Que Caufield soit invisible pendant tout un match et que subitement il sorte de nulle part pour scorer le but gagnant en prolongation comme ça été le cas face aux caps de Washington c’est normal... 

À sa décharge, Suzuki a un lot de responsabilités autrement plus imposant. Le capitaine est le premier centre de l’équipe et sa fonction implique d’avoir bcp de touches de rondelles, de temps de possession de celle-ci.

Il est le metteur en scène ou l’architecte attendu sur son trio et aussi sur la première vague du jeu de puissance. 

C’est dans ce registre que Suzuki est en deçà des attentes après six matchs. 
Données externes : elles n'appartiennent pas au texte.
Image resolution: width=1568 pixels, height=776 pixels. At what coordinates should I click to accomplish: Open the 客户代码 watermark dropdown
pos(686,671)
Il est beaucoup trop invisible sur la glace pour sa position névralgique et le lot de responsabilités qui vient avec. 

Invariablement ça affecte sa production qui se limite à trois passes en 6 matchs, dont deux dans la même rencontre face aux Caps et Ovechkin. 

Autrement dit dans les 5 autres duels, Suzuki, malgré un temps de jeu au-dessus des 20 minutes en moyenne et une utilisation permanente en avantage numérique n’a récolté qu’une seule petite passe.

Je suis un admirateur de Nick Suzuki et je demeure convaincu que lorsque l’enjeu sera grand il sera plus grand que les grands au cœur de l’enjeu. 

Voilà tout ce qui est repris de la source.